General introduction

As with the Penn Historical Corpora, our primary goal has been to create an annotation system that facilitates automated searches rather than to give a correct linguistic analysis of each sentence, which in many cases is unworkable and in some cases (due to structural and morphosyntactic ambiguity, inaudible material, or other reasons) downright impossible.
We have tried to plan our system so that at each stage of the annotation, information can be added in a monotonic way. That is, we want any future revisions of the bracketed structures always to add information, never to change it. This goal requires us to avoid judgments that are subjective or error-prone.

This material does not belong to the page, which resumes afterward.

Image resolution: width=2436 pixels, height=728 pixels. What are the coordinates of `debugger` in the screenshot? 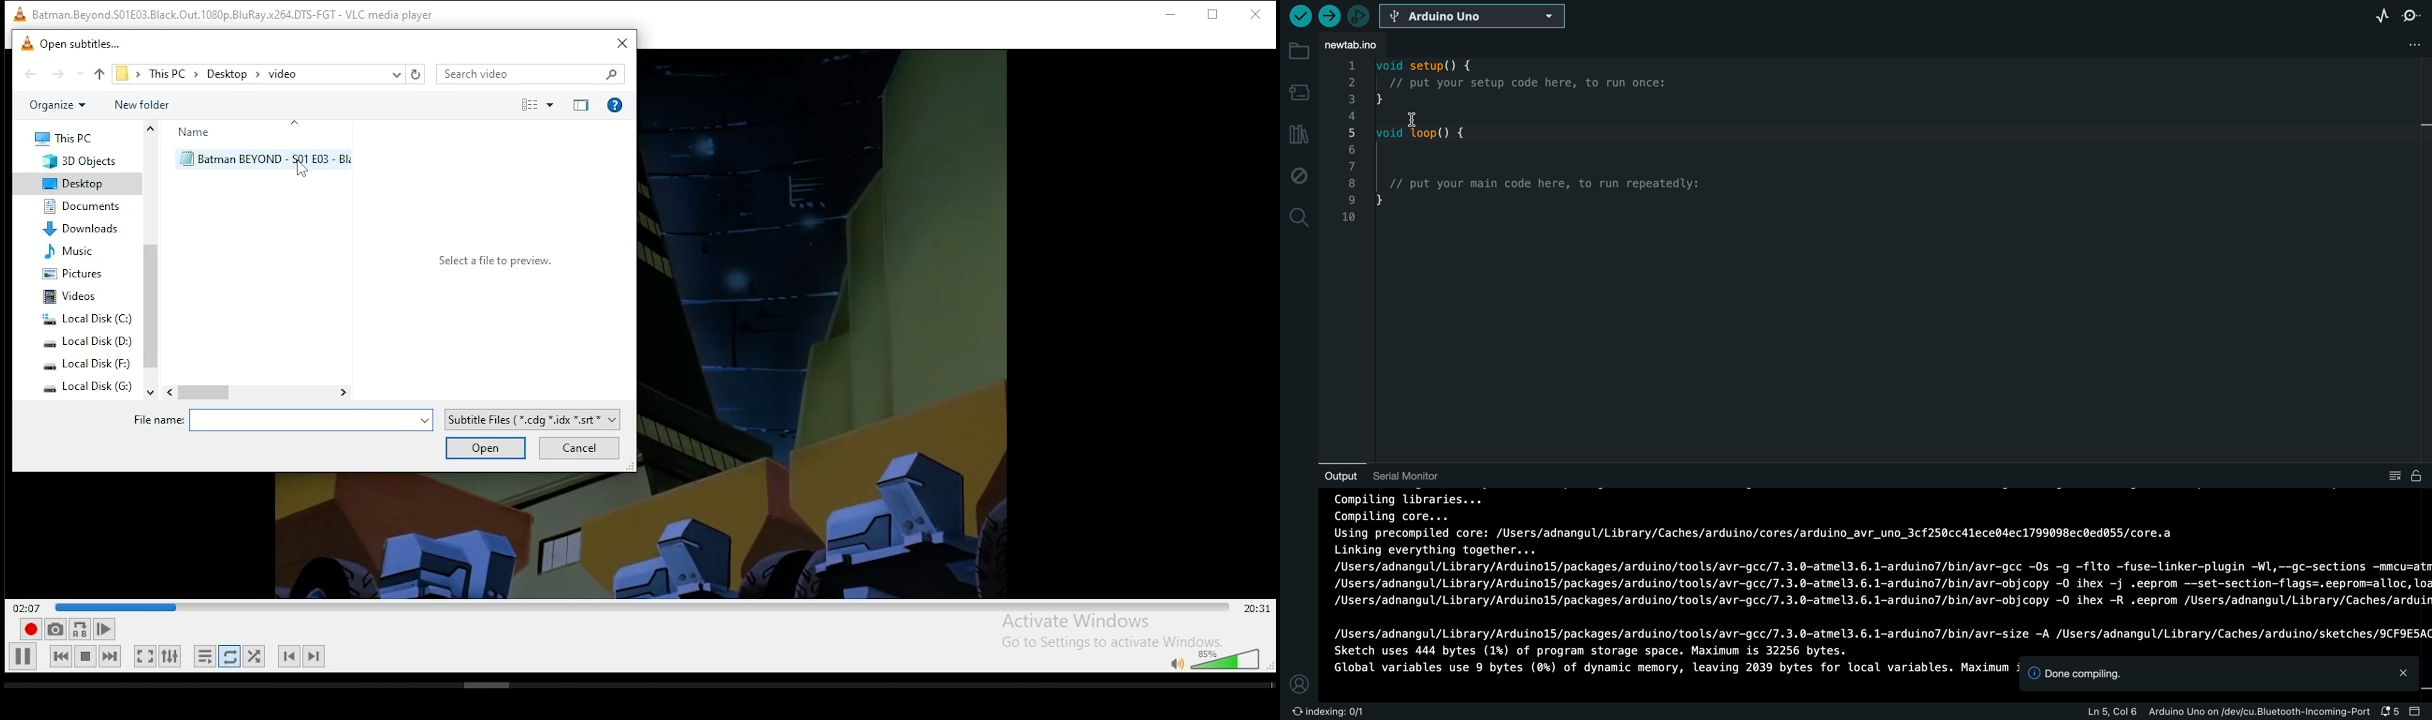 It's located at (1358, 16).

As much as possible, we have tried to avoid making decisions that would be controversial, whether with regard to text interpretation or to linguistic theory. In doubtful cases, we either avoid specifying structure, or we use default rules to decide the case for search purposes. An example of the first strategy concerns VPs. These are normally not indicated in the corpus, since VP boundaries are normally indeterminate. This is clearly the case in Middle English, which allows scrambling and where the internal structure of the VP is variable and changing. But even in modern English, there are many cases in which it is not clear whether some phrase attaches as a daughter of VP or higher up in the tree. An example of the second strategy concerns PP attachment. Whenever it is unclear where a PP attaches, we attach it by default as high as possible.